The lab’s scientists reported this week carbon dioxide levels measured at the Mauna Loa facility hit a record monthly average high in February: 411.66 parts per million.
The previous monthly average record — 411.31 parts per million — was set in May 2018.
The fact that a new record high was set is concerning enough, but not all that unusual. What scientists were more troubled by is the fact that it was set in February.
Peak carbon levels are usually seen a little later in the year.
Ralph Keeling, the director of carbon dioxide program at the Scripps Institution of Oceangraphy — which runs the Mauna Loa lab with NOAA — said setting a record in February is “rare, but not unprecedented.”

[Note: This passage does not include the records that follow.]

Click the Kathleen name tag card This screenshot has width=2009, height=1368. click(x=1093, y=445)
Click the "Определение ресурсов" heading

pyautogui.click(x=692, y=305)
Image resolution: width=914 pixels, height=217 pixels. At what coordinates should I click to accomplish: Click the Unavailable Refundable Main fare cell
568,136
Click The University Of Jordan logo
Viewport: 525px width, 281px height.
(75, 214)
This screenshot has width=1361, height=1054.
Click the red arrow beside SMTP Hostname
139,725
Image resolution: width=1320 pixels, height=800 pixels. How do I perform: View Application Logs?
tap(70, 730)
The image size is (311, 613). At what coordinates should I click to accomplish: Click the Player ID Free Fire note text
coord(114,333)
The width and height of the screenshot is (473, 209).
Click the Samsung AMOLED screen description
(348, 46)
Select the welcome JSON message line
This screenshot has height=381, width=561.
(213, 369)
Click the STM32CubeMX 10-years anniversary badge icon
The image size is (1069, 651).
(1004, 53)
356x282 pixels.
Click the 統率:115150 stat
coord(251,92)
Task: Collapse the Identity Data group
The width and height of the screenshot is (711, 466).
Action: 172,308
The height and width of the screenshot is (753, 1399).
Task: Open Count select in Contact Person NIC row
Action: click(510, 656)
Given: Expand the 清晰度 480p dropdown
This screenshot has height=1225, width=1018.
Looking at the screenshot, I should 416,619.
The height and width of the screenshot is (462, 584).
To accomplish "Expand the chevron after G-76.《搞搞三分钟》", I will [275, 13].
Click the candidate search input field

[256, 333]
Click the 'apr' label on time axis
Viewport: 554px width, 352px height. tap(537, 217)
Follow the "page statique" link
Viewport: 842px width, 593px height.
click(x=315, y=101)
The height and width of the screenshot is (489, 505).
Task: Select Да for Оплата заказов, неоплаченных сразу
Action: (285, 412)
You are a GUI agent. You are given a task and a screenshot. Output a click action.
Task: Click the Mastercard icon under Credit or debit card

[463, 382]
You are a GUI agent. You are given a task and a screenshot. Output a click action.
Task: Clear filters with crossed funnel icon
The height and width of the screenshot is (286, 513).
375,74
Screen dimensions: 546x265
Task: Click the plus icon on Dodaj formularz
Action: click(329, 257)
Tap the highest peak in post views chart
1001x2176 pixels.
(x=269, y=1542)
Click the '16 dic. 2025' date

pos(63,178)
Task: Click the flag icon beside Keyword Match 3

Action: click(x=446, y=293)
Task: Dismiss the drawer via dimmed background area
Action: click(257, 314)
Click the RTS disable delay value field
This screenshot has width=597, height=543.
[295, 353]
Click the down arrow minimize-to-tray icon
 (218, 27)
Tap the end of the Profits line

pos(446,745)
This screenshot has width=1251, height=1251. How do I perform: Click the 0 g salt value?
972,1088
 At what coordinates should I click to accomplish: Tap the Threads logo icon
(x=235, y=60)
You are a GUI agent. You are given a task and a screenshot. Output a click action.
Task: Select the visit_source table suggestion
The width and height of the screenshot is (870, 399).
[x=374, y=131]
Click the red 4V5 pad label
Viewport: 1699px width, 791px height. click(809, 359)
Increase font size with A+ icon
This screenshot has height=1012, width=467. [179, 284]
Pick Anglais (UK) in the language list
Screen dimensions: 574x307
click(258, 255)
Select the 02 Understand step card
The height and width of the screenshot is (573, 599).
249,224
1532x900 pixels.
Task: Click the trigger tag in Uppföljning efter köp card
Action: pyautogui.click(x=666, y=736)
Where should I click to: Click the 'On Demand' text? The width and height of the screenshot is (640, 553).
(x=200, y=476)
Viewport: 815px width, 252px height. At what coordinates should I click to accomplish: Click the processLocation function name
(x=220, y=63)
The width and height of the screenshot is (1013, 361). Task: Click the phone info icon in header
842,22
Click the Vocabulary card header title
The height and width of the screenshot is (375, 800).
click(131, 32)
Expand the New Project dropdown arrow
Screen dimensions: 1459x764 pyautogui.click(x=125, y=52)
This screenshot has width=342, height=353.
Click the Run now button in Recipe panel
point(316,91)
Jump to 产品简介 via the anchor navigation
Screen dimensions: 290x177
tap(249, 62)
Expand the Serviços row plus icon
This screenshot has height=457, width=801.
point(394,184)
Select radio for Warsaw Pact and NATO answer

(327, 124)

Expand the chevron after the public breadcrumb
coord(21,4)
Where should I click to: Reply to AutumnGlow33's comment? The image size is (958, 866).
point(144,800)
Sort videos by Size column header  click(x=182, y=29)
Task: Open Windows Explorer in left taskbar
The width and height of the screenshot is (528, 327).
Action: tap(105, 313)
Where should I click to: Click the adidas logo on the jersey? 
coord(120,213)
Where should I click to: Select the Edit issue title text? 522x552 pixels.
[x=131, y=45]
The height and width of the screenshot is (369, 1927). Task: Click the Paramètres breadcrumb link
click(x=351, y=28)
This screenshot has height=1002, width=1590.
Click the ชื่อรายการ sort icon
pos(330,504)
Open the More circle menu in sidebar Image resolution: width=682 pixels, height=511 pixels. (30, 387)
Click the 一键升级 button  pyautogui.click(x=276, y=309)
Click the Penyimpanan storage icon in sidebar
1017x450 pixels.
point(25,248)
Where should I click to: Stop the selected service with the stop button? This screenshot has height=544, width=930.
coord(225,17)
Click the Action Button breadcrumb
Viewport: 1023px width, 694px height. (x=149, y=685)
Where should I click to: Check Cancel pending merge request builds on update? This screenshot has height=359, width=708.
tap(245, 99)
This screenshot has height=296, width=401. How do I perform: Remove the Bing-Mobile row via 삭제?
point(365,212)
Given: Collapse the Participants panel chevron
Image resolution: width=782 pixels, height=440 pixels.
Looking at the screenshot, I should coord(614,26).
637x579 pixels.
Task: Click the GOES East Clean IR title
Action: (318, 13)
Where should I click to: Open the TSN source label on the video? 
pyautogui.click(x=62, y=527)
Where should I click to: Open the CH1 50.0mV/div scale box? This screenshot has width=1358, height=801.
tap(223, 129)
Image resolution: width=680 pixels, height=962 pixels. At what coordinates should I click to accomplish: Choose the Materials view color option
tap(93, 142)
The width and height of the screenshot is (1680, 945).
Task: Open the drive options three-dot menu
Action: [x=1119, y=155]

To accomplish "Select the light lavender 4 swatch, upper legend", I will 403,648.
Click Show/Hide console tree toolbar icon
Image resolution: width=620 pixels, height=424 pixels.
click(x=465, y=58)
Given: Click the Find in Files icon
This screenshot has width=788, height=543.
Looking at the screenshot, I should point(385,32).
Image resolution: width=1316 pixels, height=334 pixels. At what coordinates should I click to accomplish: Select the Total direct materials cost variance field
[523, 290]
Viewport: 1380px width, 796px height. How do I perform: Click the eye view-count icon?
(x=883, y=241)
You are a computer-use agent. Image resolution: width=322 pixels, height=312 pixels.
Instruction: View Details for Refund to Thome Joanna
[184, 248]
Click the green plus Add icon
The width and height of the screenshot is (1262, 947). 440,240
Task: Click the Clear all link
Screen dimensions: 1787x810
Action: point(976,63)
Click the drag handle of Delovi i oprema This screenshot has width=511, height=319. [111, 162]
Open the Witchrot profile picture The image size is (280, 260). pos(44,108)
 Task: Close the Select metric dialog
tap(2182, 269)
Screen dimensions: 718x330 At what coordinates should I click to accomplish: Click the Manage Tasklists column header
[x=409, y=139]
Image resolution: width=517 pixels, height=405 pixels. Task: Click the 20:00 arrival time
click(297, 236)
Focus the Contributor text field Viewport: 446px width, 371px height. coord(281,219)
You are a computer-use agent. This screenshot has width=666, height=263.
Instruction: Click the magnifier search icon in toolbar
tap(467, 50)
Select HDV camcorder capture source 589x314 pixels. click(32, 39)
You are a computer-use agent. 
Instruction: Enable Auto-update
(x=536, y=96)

“In most years, the previous maximum is surpassed in March or April,” he said, adding that “the February record breaking is a measure of just how fast carbon dioxide has been rising in the past months.”
He also said, in a Twitter post, that the recent rapid rise is “not surprising with the combination of weak El Nino conditions and unprecedented emissions from fossil-fuel burning.”
In fact, meteorologists in the United Kingdom have predicted that carbon dioxide levels in 2019 will increase at a faster clip than in the last two years.
Scientists have warned that the growth rate of carbon dioxide levels is accelerating.
Increases averaged 1.6 parts per million per year in the 1980s and 1.5 parts per million in the 1990s.
But during the last decade, annual increases have averaged 2.2 parts per million.
“Carbon dioxide levels are continuing to grow at an all-time record rate because emissions from coal, oil, and natural gas are also at record high levels,” said Pieter Tans, lead scientist of NOAA’s Global Greenhouse Gas Reference Network, in a post on the Scripps lab website last year.
“Today’s emissions will still be trapping heat in the atmosphere thousands of years from now.”
He has said that if the current rate of increase holds for another 20 years, global carbon dioxide levels will easily surpass 450 parts per million in 2038.
At those levels, scientists predict, the Earth would warm by 2 degrees Celsius and trigger a host of other climate consequences.